Cosa fare
Rispondi in breve alle domande sul testo relativo all'irruzione di Casa Pound nel palazzo della Regione, riportato più sotto:
(a) Che cosa devono lasciare al portiere i visitatori prima di avviarsi lungo il corridoio?
(b) Quanti ragazzi entrano nell'aula durante la riunione della Commissione?
(c) Quale consigliere si avvicina al gruppo e si mette a discutere, e a quale partito appartiene?

Sezione documento
------

Se vi capitasse di voler entrare nel palazzo della Regione Friuli Venezia Giulia, vi trovereste sottoposti ad una sorta di interrogatorio da parte degli addetti alla vigilanza e, dopo un paio di telefonate per verificare che davvero c’è qualcuno dentro che vi conosce e vi aspetta, potreste avviarvi lungo il corridoio non prima, però, di avere lasciato la vostra carta di identità ben custodita dal portiere. Così da sempre. Negli ultimi mesi nessuno, nessuno, entra senza aver prima offerto la fronte al termometro e firmato il modulo di ottima salute.

Ieri mattina invece, mentre era in corso la riunione di una Commissione del Consiglio regionale, ecco arrivare dodici ragazzotti che entrano indisturbati e arrivano dentro l’aula. Megafoni, bandiere: Casa Pound può quello che altri non possono. Muniti di un proclama farneticante contro i migranti, interrompono la seduta e si mettono a declamare: parole di odio e di cieco razzismo, neanche a dirlo. Guardie giurate e commessi non pervenuti. I consiglieri del Pd e pochi altri escono, il consigliere di Open Fvg Furio Honsell chiede a gran voce di far allontanare gli occupanti, parecchi si abbandonano sugli scranni con aria seccata, solo il consigliere leghista Antonio Calligaris si avvicina al manipolo e si mette a discutere. E cosa dice a onor di registratore? «Io sono tra quelli che gli sparerebbe, tranquillamente. Tranquillamente». Ai migranti, s’intende.
Sì, però, non vuole confondersi con questa marmaglia che fa tutto facile e occupa l’aula accusando la Regione, in mano alla Lega, di fare troppo poco per fermare la rotta balcanica. Magari la Regione potesse, ma non può – dice Calligaris – e, poi, non si entra così in una sede istituzionale, le regole vanno rispettate, «facendo queste cose diventate come quelli della Cavarzerani che non rispettano le regole».

------

Sezione dati
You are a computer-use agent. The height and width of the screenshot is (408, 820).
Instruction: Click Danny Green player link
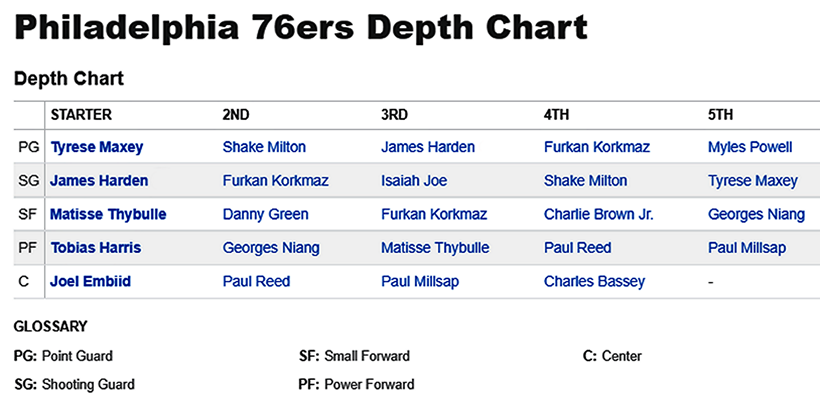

------

Risultato dell'esercizio
(a) La carta d'identità.
(b) Dodici.
(c) Antonio Calligaris, consigliere della Lega.